Making security feeds smarter via machine learning

  • Surveillance industry stuck with a rule-based system
  • Vi Dimensions looking to scale its technology and its operations
Making security feeds smarter via machine learning

IN today’s age of surveillance, with cameras even in our homes, security professionals need to monitor an ever-increasing number of screens. In 2014 alone, 245 million video surveillance cameras were installed globally, according to an IHS report.
It is increasingly clear that the ‘watchmen’ are having trouble watching.
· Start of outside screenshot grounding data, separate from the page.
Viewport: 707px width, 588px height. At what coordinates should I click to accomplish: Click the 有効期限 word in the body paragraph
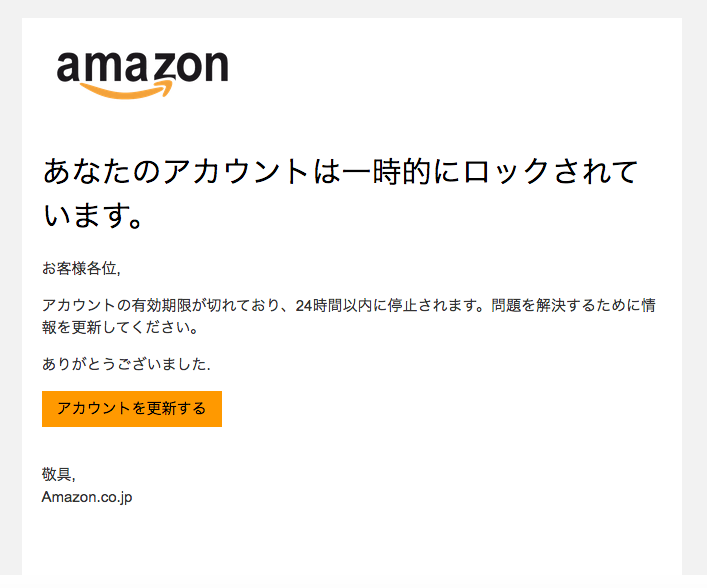pyautogui.click(x=161, y=306)
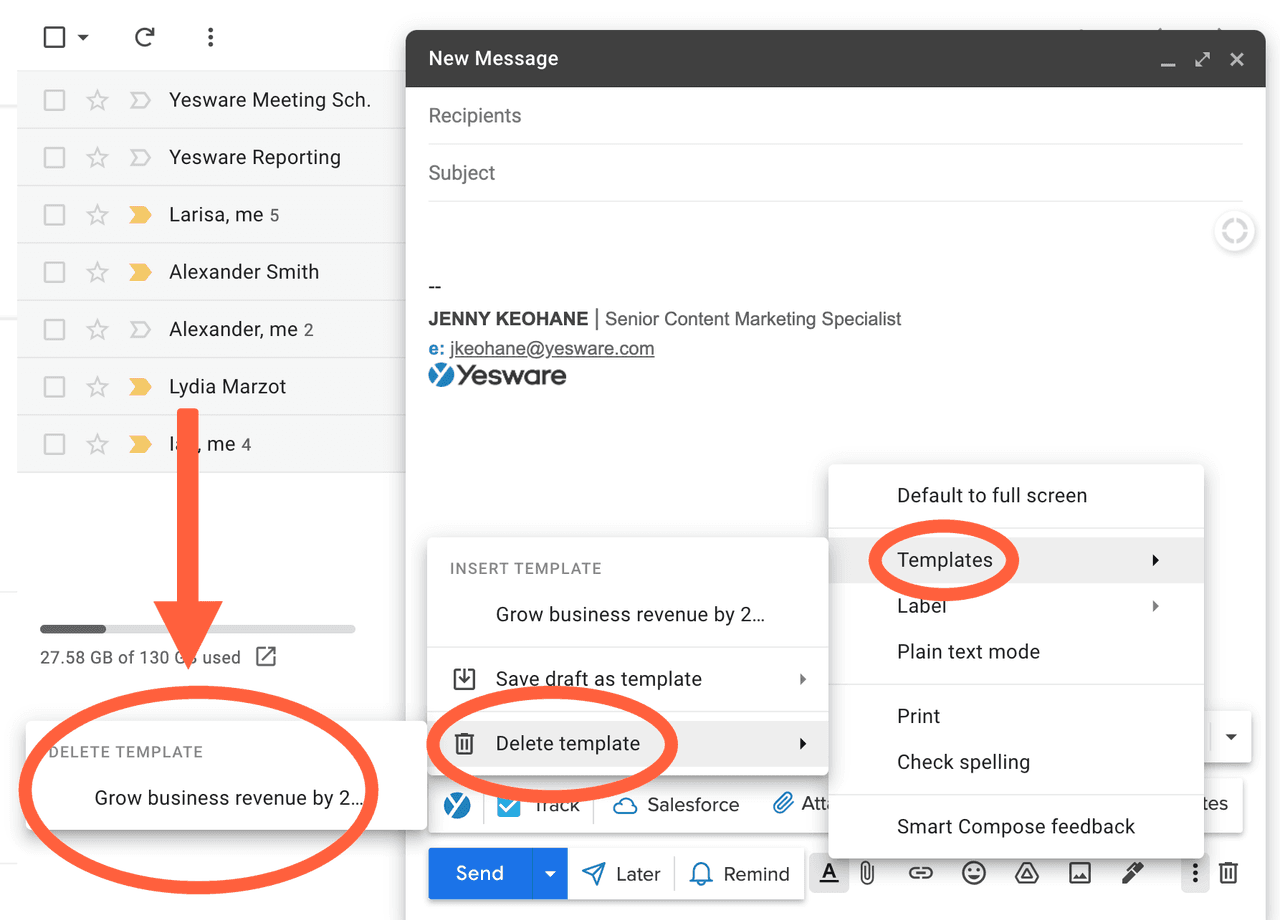The image size is (1280, 920).
Task: Click the attach files paperclip icon
Action: (868, 873)
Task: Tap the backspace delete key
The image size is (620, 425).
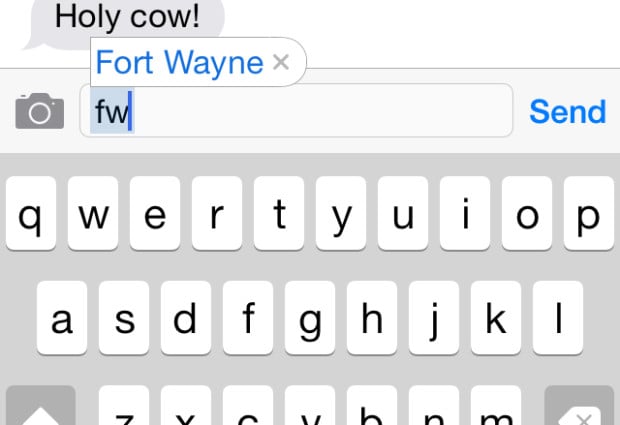Action: [579, 405]
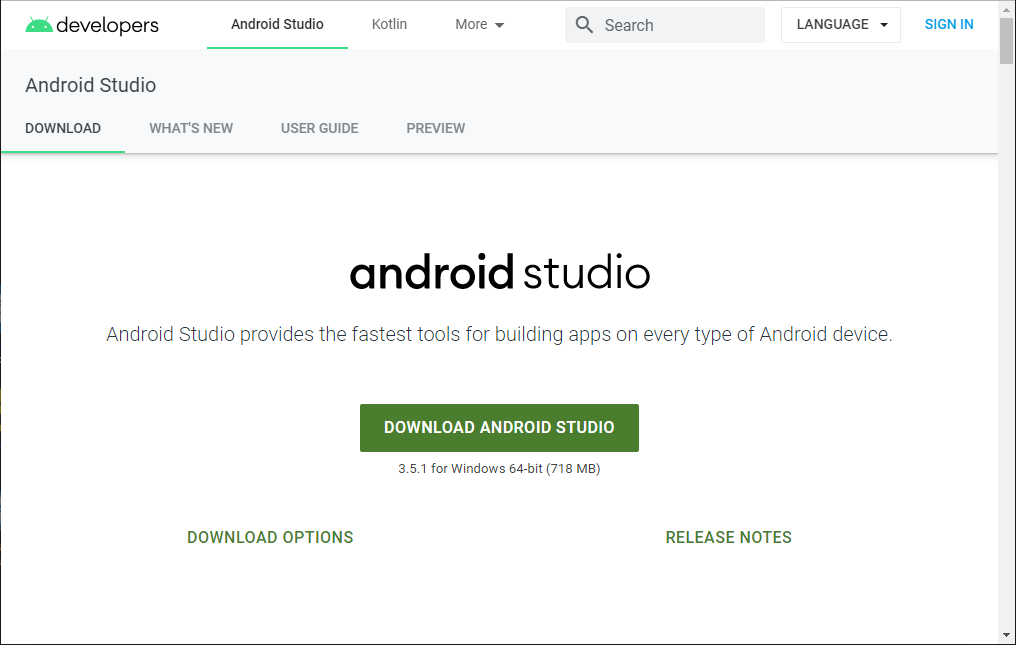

This is where Singapore-based Vi Dimensions hopes to help, by identifying anomalies to alert human operators that a second look is needed.
While the security industry is already familiar with rule-based analytics, there is still a gap, according to its cofounder and chief executive officer Raymond Looi.
“Video analytics has been in the market for the last 10 years, but the way they have been doing it is not very efficient, using rule-based analytics.
“This requires you to know what you are looking for and then specify a rule, when most do not know what to look out for,” he says, in a conversation with Digital News Asia (DNA) in Singapore recently.
“We felt that there was a gap in the industry in how they applied automation to cameras – and with the proliferation of surveillance cameras and vast amounts of data being generated, we felt that this was an area in which we could differentiate ourselves,” he adds.
Building the machine

Making security feeds smarter via machine learning

Vi Dimensions is banking on machine learning technology to identify anomalies, but teaching machines how to see has proven challenging, according to Looi.
“We were initially working with researchers to write the algorithms, but this only worked in the lab, so we had to rewrite everything from scratch,” he says.
This was not helped by the fact that there is a shortage of IT talent who specialise in the niche area of computer vision.
“Finding people to work in IT is difficult; finding someone to work in a startup is even more challenging – and finding people with computer vision and machine learning abilities is an even bigger challenge,” Looi says.
“We had to source globally and go on all sorts of websites to get the right candidates,” he adds.
This idea of machine learning video analytics is also new, and challenging people’s preconceived notions was yet another challenge.
“Not many people have an idea of what we are trying to do – they have a preconceived notion from the old rule-based analytics,” says Looi.
“To try and change their mindsets to the new way of doing it is challenging, and it takes a lot of time to create awareness and let customers know how our product works,” he adds.
But all this paid off, with Vi Dimensions’ new algorithms producing good results, which was a breakthrough for the startup, according to Looi.
There are still limitations to what kind of cameras the video analytics startup can use, according to cofounder and chief technology officer Christopher Tay.
“There are some old cameras that have too low quality or frame rate which is below our minimum requirements,” he admits.
While the current system only works with a fixed camera, moving the camera does not throw off the machine, which can learn and adapt to the new picture, he adds.
Adoption and plans
Security is now on most governments’ priority lists, and Vi Dimensions has seen a lot of interest from the Singapore Government, Looi claims.
“Anyone who has a lot of CCTV (closed circuit television) camera, especially the LTA (Land Transport Authority) and MHA (Ministry of Home Affairs), has shown a lot of interest,” he says, adding that Vi Dimensions is currently on trials with a few customer sites.
The startup is also currently undergoing the accreditation process with the Infocomm Development Authority of Singapore (IDA), or the [email protected] programme, according to Looi, and is looking to scale in more ways than one.
“The next thing we are trying to do is scale it up to thousands of cameras – this is an engineering problem we are trying to solve,” he says.
“The other thing of course is to look beyond Singapore – we build a base here with a few good case studies, and then scale regionally,” he adds.
As for funding, Vi Dimensions raised S$1.5 million (US$1.1 million) in a pre-Series A round in January from ICT Fund I, a software-focused venture capital fund that qualifies for the National Research Foundation’s Early Stage Venture Fund II (ESVF II) 1:1 matching scheme. [Clarified]
“We will probably look for another round of funding at the end of 2017,” says Looi.